Elliott Erwitt (1928-2023) photographe américain, né Elio Romano Erwitz à Paris, issu d'une famille d'émigrants russes. Il a une enfance et une adolescence nomade, voyageant entre l'Italie et la France.
De 1935 à 1938, il est scolarisé à Milan, puis de 1938 à 1939 à Paris.
En 1939, avec ses parents, ils émigrent aux Etats-Unis, à New York, à Chicago puis en 1941 à Los Angeles.
De 1945 à 1947, il suit des cours au Los Angeles City College. C'est à cette époque, adolescent, vivant à Hollywood, que son intérêt pour la photographie se manifeste, en apprenant sur le tas dans un laboratoire professionnel, dans lequel il développe des tirages « signés » pour les fans de stars de cinéma.
En 1948, il s'installe à New York, et étudie le cinéma à la « New School for Social Research » jusqu'en 1950, devient assistant dans le studio du photographe new-yorkais, Valentino Sarra.
En 1949, il retourne en Europe, voyage en France et en Italie accompagné de son fidèle Rolleiflex.
En 1951, il effectue son service militaire, incorporant « L'US Army Signal Corps », au sein du service de Transmission pour lequel il exécute plusieurs missions photographiques en Allemagne et en France.
À la fin de son service, il retourne à New York, fait la connaissance d'Edward Steichen, de Robert Capa et de l'ancien directeur de la Farm Security Administration, Roy Stryker qui appréciant son travail, l'invite à contribuer à la photothèque qu'il est en train de constituer pour la Standard Oil Company, puis lui propose de réaliser une commande sur la ville de Pittsburgh.
En 1953, sur l'invitation de Robert Capa, il intègre l'agence Magnum Photos, un an plus tard en 1954, il en devient membre à part entière, travaillant en free-lance, à cette époque, les sujets ne manquent pas, entre les ruines de l’après-guerre et la guerre froide, mais les magazines cherchent aussi des sujets plus légers et insolites, le caractère jovial de ses photographies, avec une ironie subtile lui apportent un succès rapide auprès de plusieurs publications, il collabore avec les magazines, « Collier's », « Look », « Life » et « Holiday » ainsi que pour des revues européennes, « Stern », « Paris Match », « Le Ore », « Epoca » et « L’Europeo ».
En 1955, il participe à l'exposition « Family of Man » organisée par Edward Steichen au Museum of Modern Art de New York.
En 1959, il réalise une photographie, intitulée « The Kitchen Debate », qui de suite est un retentissement international, image effectuée dans la cadre de l'Exposition nationale américaine présentée à Moscou, lors de la rencontre houleuse entre Richard Nixon et Nikita Khrouchtchev.
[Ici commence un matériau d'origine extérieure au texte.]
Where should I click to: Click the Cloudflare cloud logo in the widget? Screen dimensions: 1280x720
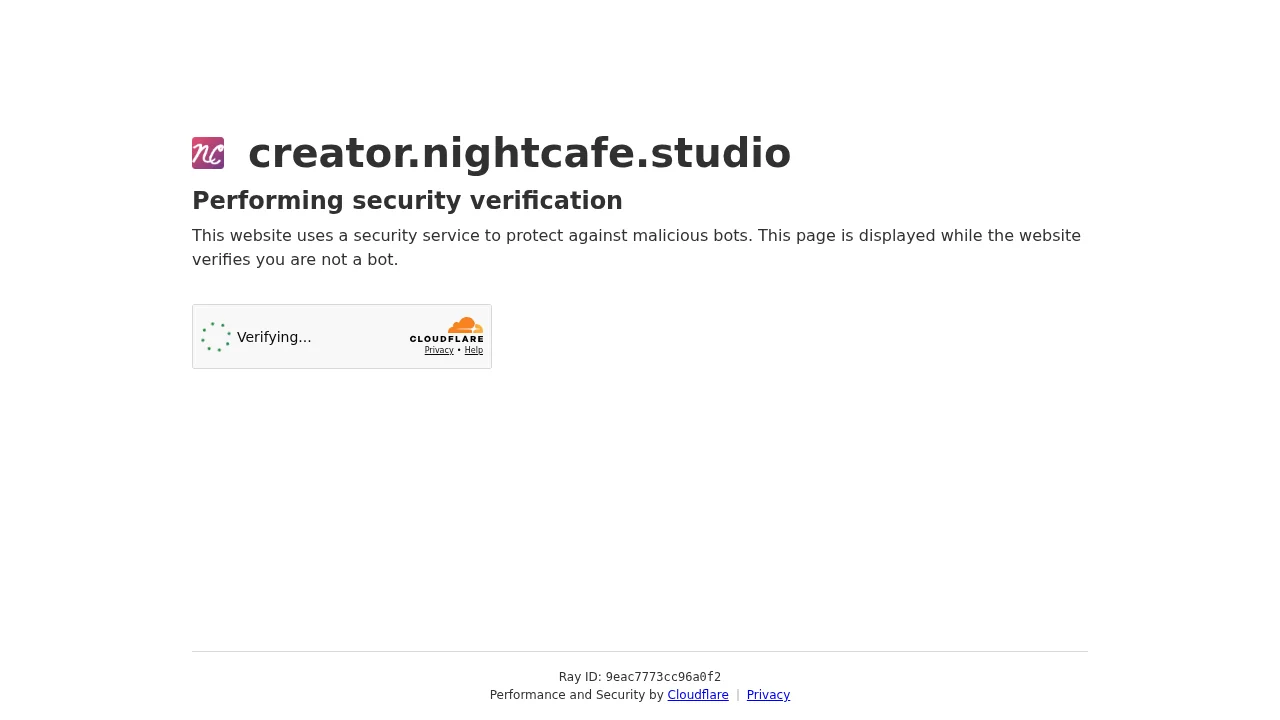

En 1960, grâce à Magnum Photos qui reçoit la mission de couvrir le dernier film de Marilyn Monroe, « The Misfits », il est envoyé sur le tournage à Reno dans le Nevada, aux cotés de Eve Arnold, Cornell Capa, Henri Cartier Bresson, Bruce Davidson, Erich Hartmann, Ernst Haas, Dennis Stock, et Inge Morath.
En 1969, il est nommé président de Magnum Photos, restant trois ans aux commandes de l'agence.
En 1970, tout en continuant la photographie, il se tourne vers le cinéma, réalisant des spots publicitaires ainsi que des longs métrages et films documentaires, notamment « Beauty Knows no Pain » en 1971 et « Red, White and Bluegrass » en 1973.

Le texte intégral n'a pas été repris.